The general populace hates inflation as the games are assigned to a group of experts, not them. Inflation also raises the price of goods, thereby reducing the value of money a person holds. Inflation rates vary from individual to individual. The inflation rates vary from person to person because the basket of goods being consumed varies. A person invests to overcome this inflation.
A person normally doesn’t keep a tab on his earning source. For that reason, he sees inflation as a negative influence. The primordial nature of vilifying inflation is for that reason only. When we realize the earnings growth is the product of inflation, then only we can appreciate it.

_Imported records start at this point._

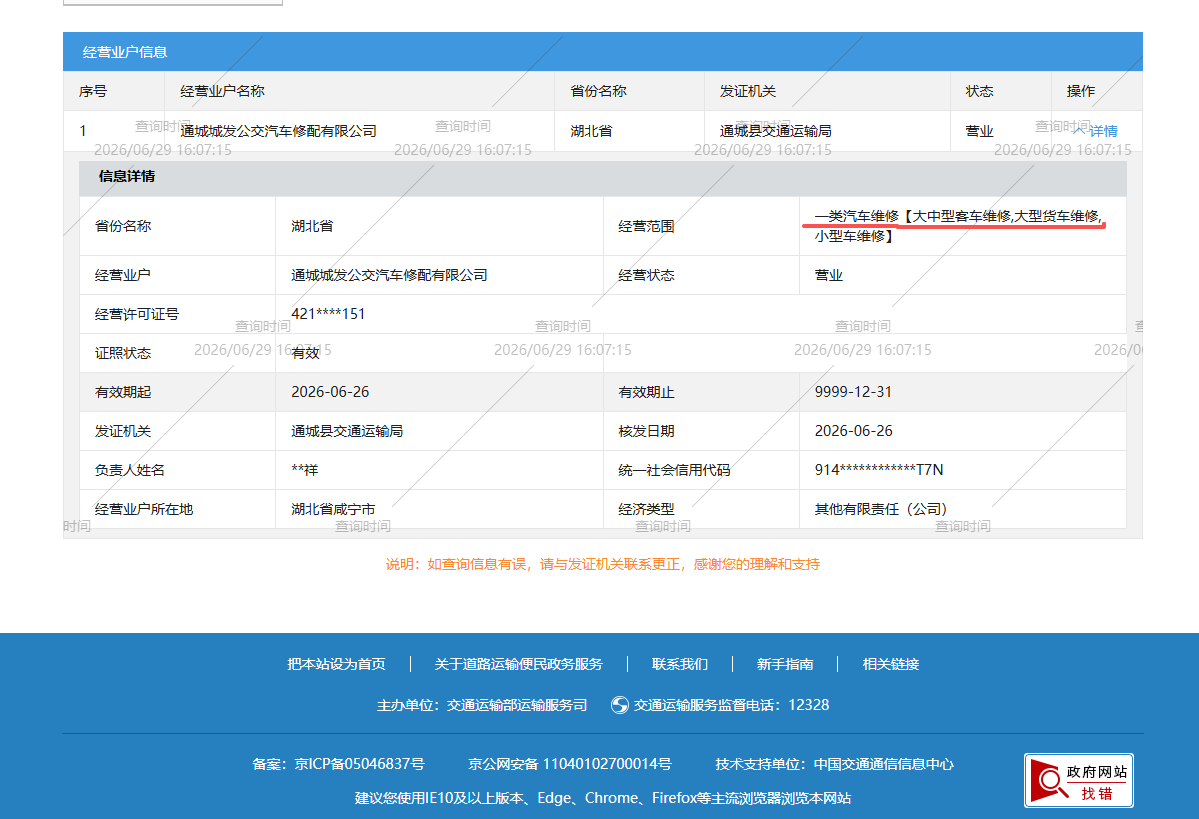
Task: Collapse the row details via 详情 chevron
Action: [x=1096, y=131]
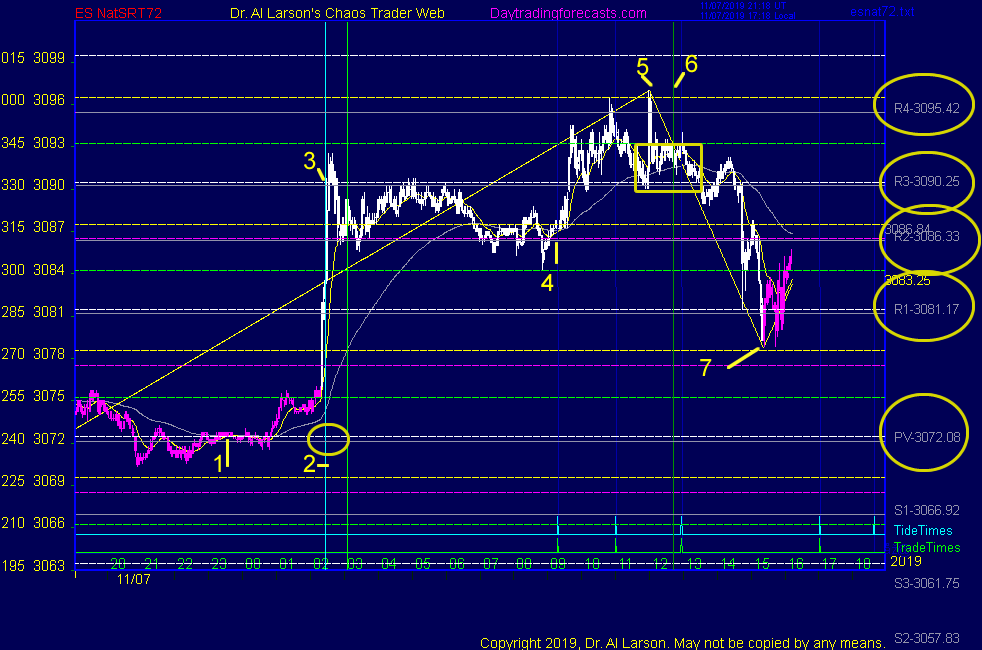Click the R4-3095.42 resistance label
Image resolution: width=982 pixels, height=650 pixels.
(x=926, y=108)
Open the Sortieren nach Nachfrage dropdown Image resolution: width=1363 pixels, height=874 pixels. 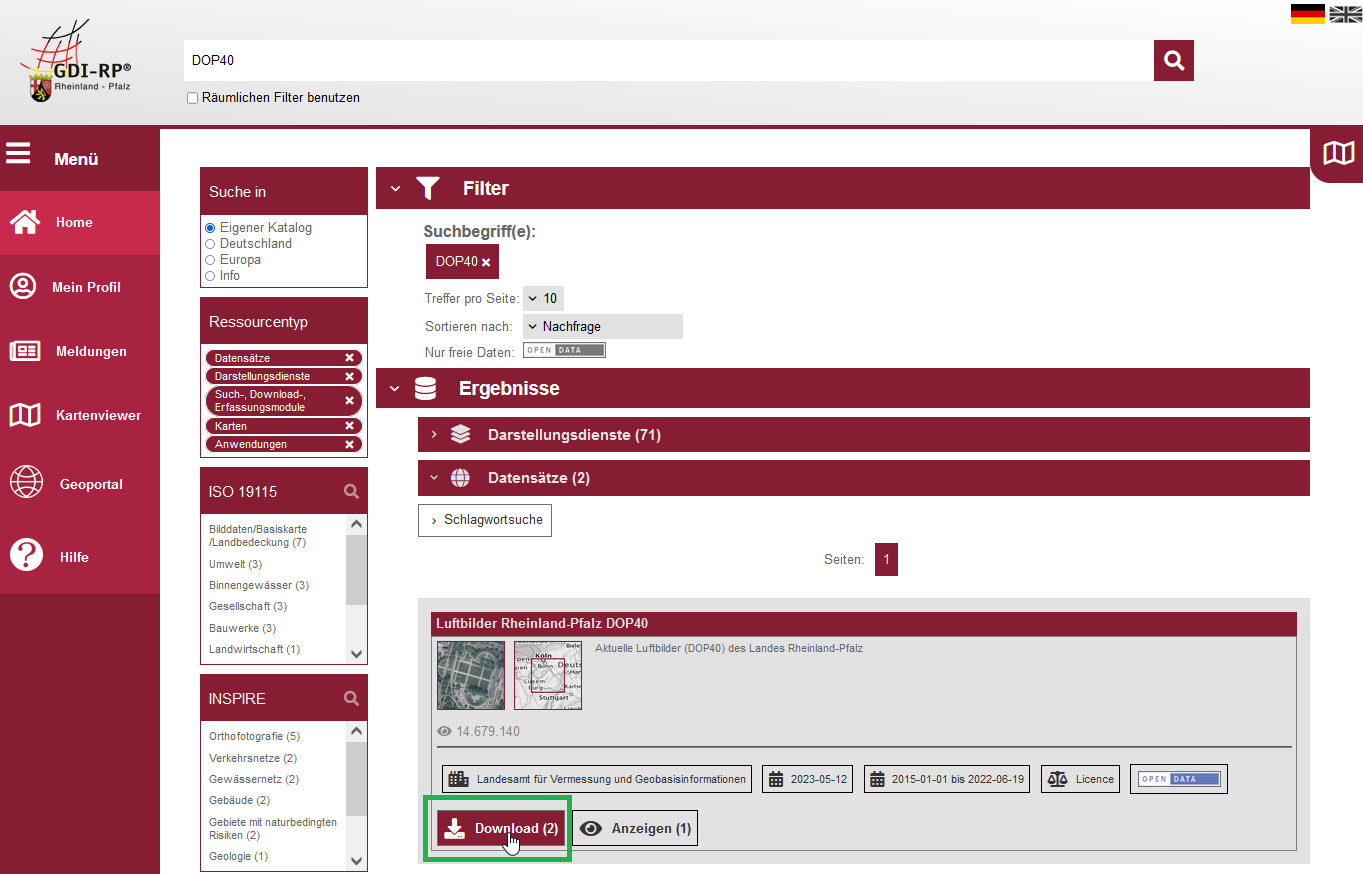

Why we should stop cribbing about inflation:
- A person is always a part of the producer and consumer groups. Hence some inflation is necessary to drive the system.
- Deflation disincentivizes the producer, thereby hitting the very employment scenario. England faced this during the Napoleonic War.
- deflation and inflation are mutually exclusive and keep the other in check. A person can influence inflation outlook.
- The inflation drives the interest rates on savings, as well as corporate profitability.
- A person as consumer sits on the demand side of the equation. More investments and less spending cause inflation to drop.
- A person as an entrepreneur/employee sits on the supply side of the equation. Glutting the market causes inflation to drop. Hoarding makes inflation to rise, which eventually affects the demand.
- The assets too have their own inflationary tendencies. The demand drives it.
- When people decide about each aspect of governance and inflation, its called as Anarchy. Inflation management happens well when left to experts.
- Between demand and supply, inflation is influenced more by demand. You control the demand.